Example 1: parsing tree and analysis output files

To illustrate the utilities of ggtree, we used a previously published data set: 76 H3 hemagglutinin gene sequences of a lineage containing swine and human influenza A viruses (Liang et al. 2014). The data set was re-analysed by beast for timescale estimation and codeml for synonymous and non-synonymous substitutions estimation. In this example, we first parsed the outputs from beast using read.beast and from codeml using read.codeml into two tree objects.

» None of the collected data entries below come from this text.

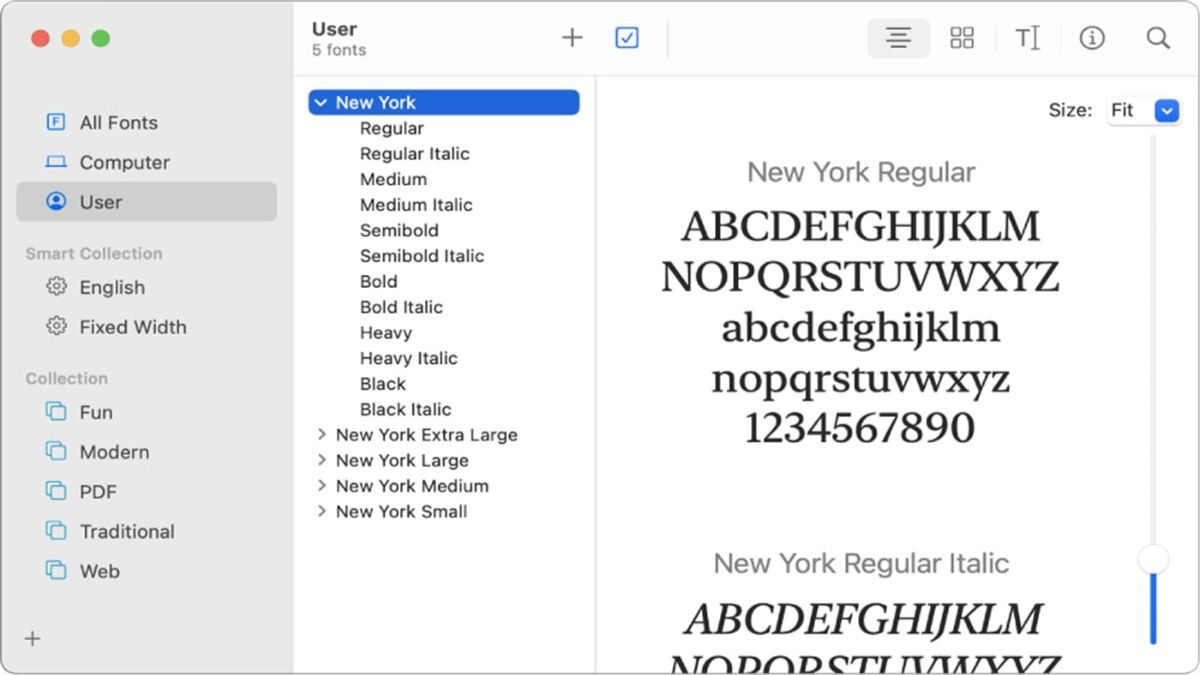Click the plus icon to add fonts
The height and width of the screenshot is (675, 1200).
click(x=572, y=38)
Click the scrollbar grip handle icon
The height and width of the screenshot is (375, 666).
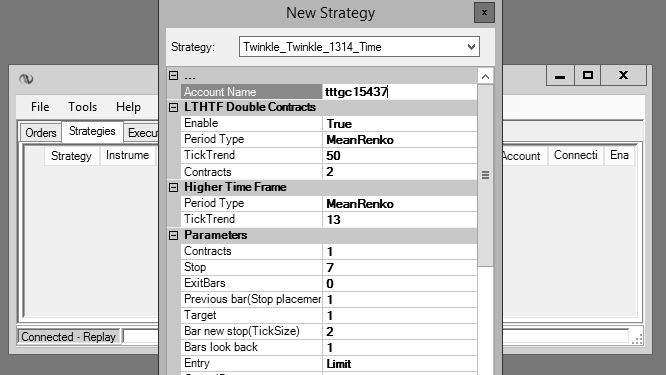(x=485, y=175)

Then, the two objects containing two sets of branch/node-specific data were merged via the merge_tree function.

  • library(ggtree)

  • beast_file<-system.file(“examples/

  • MCC_FluA_H3.tree”,package=“ggtree”)

  • rst_file<-system.file(“examples/rst”,

  • package=“ggtree”)

  • mlc_file<-system.file(“examples/mlc”,

  • package=“ggtree”)

  • beast_tree<-read.beast(beast_file)

  • codeml_tree<-read.codeml(rst_file, mlc_file)

  • merged_tree<-merge_tree(beast_tree,codeml_tree)get.fields(merged_tree)

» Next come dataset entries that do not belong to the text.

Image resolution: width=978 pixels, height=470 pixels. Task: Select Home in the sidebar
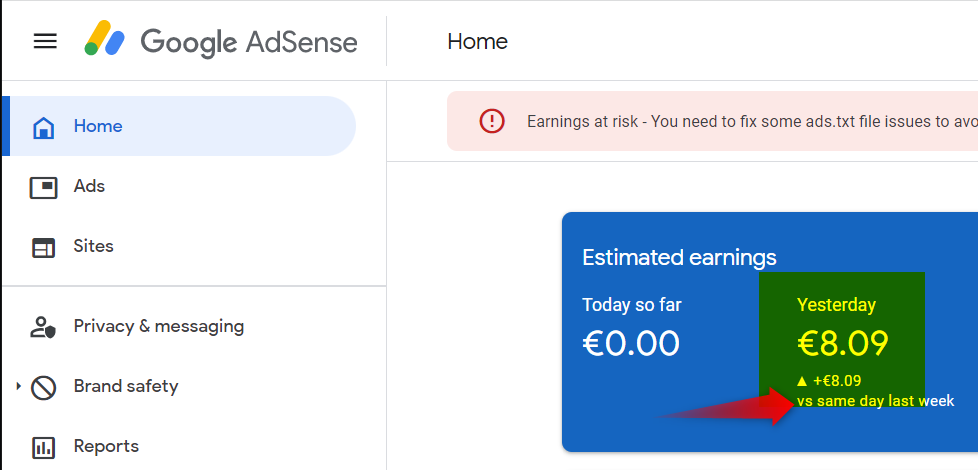point(98,127)
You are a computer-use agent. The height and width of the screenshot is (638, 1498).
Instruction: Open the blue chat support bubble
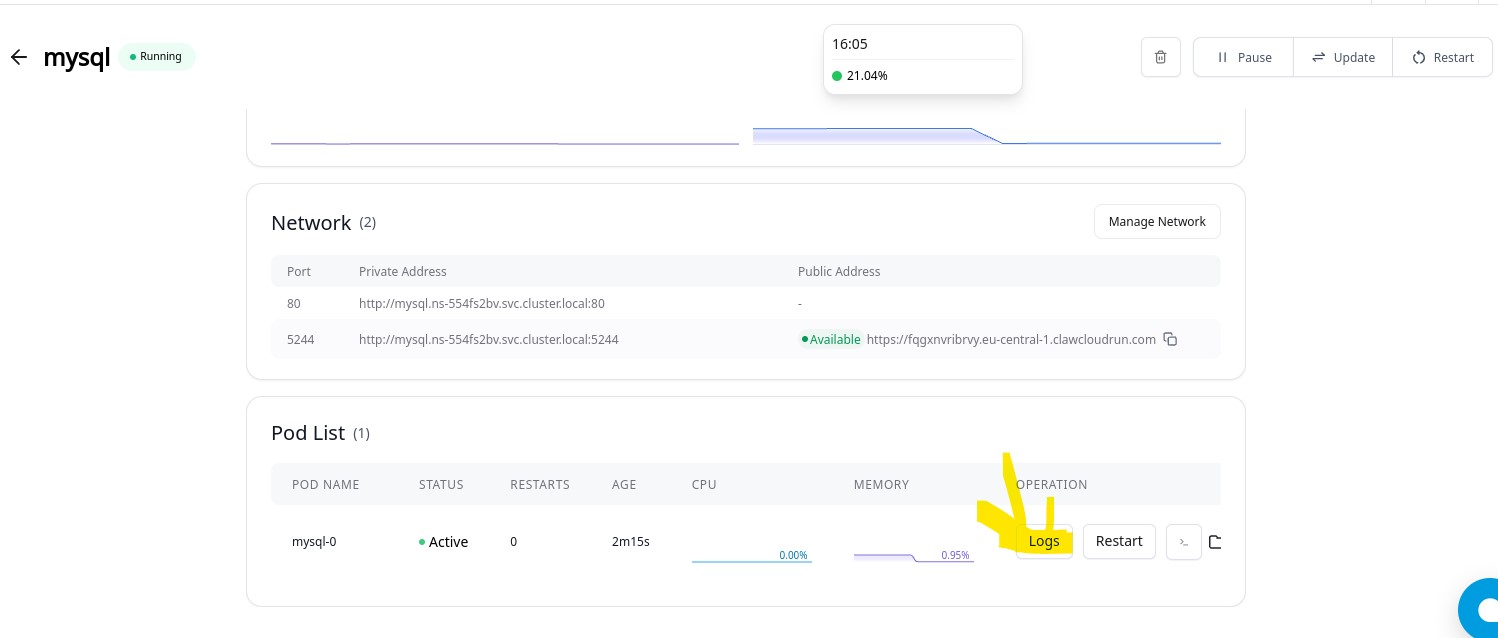[1480, 608]
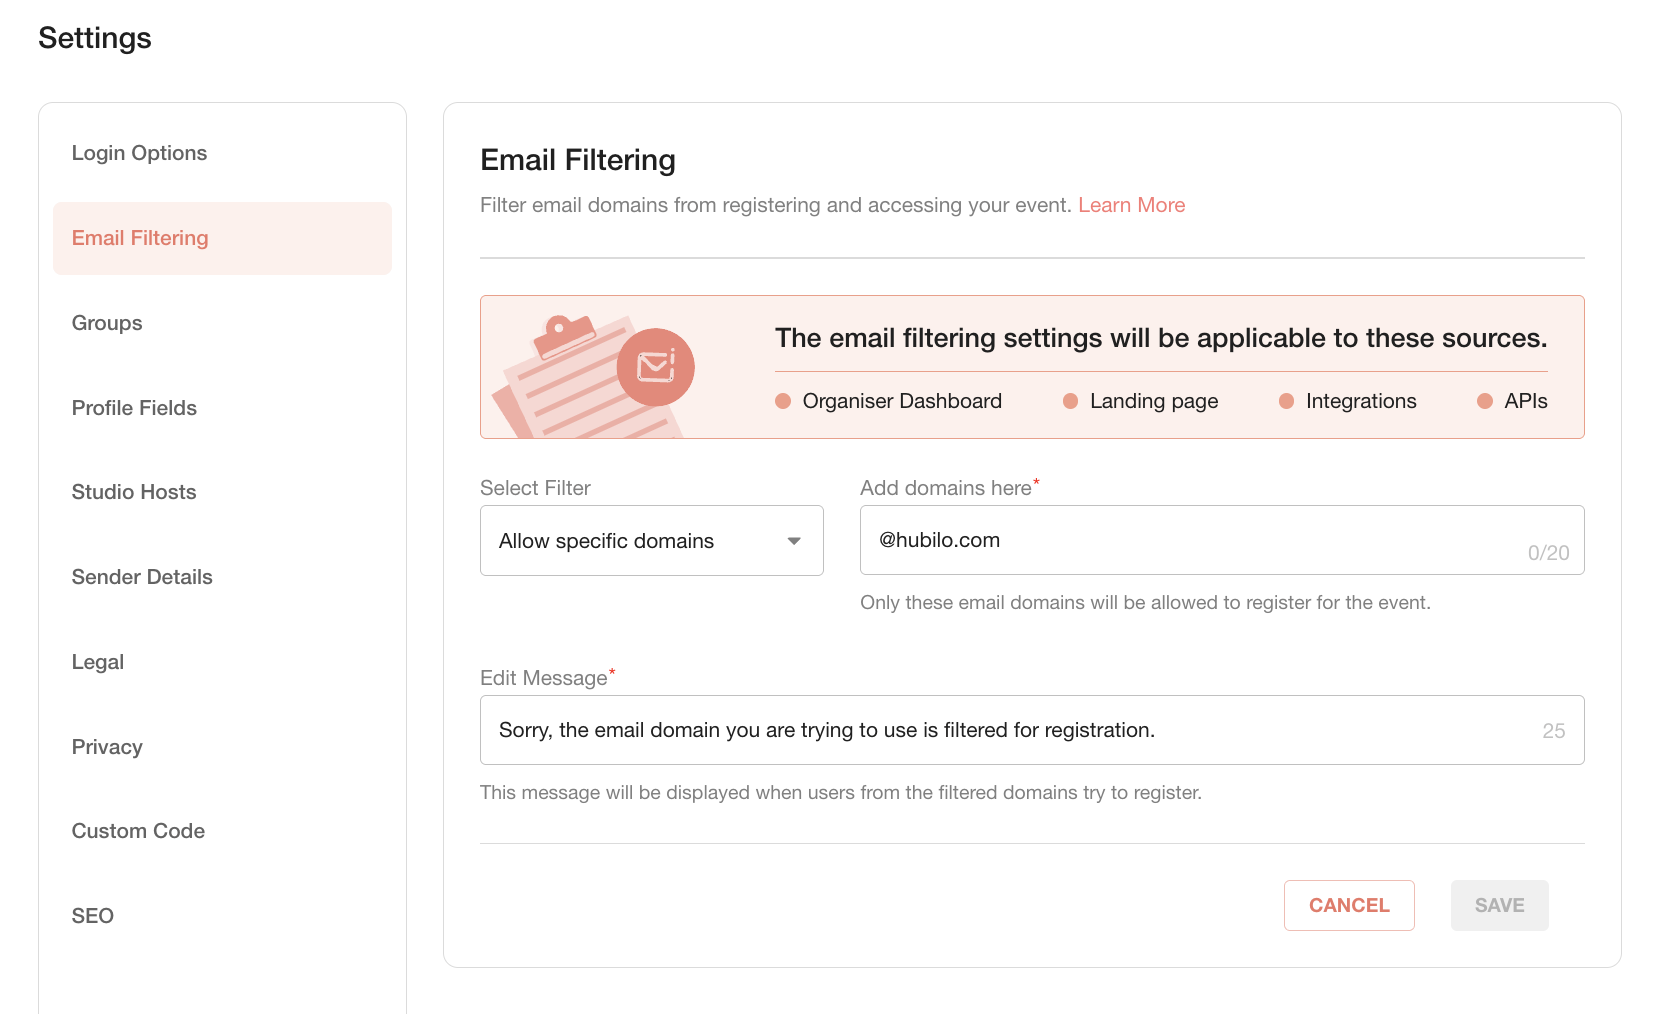
Task: Open Login Options settings
Action: point(139,153)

  • ##[1]“height” “height_0.95_HPD” “height_median”

  • ##[4]“height_range” “length” “length_0.95_HPD”

  • ##[7]“length_median” “length_range” “posterior”

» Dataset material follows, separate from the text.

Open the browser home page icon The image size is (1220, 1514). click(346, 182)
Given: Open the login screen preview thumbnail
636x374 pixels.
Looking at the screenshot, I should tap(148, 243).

  • ##[10]“rate” “rate_0.95_HPD” “rate_median”

  • ##[13]“rate_range” “t” “N”

  • ##[16]“S” “dN_vs_dS” “dN”

  • ##[19]“dS”“N_x_dN” “S_x_dS”

  • ##[22]“marginal_subs” “joint_subs”

  • “marginal_AA_subs”

  • ##[25]“joint_AA_subs”

After merging the beast_tree and codeml_tree objects, all branch/node-specific data inferred by beast and codeml are available in the merged_tree object, in the components [1-13] and [14-25] of the vector above. We further converted the tree object to data frame, df, and visualized hexbin scatter plot of dN/dS, dN and dS inferred by codeml vs. rate inferred by beast on the same branches.

  • df<-fortify(merged_tree)

  • df<-df[,c(“dN_vs_dS”,“dN”,“dS”,“rate”)]

  • df<-na.omit(df)

  • df<-df[df$dN_vs_dS>=0&df$dN_vs_dS<=1.5,]%>%

  • tidyr::gather(type, value, dN_vs_dS:dS)

  • df$type[df$type==“dN_vs_dS”]<-“dN/dS”

  • levels(df$type)<-c(“dN/dS”,“dN”,“dS”)

  • ggplot(df,aes(rate, value))+ geom_hex()+

  • facet_wrap(~ type, scale=“free_y”)

The output is illustrated in Fig. 2. We can then test the association of these branch/node-specific data using Pearson correlation, which in this case showed that dN and dS are significantly associated with rate but not dN/dS.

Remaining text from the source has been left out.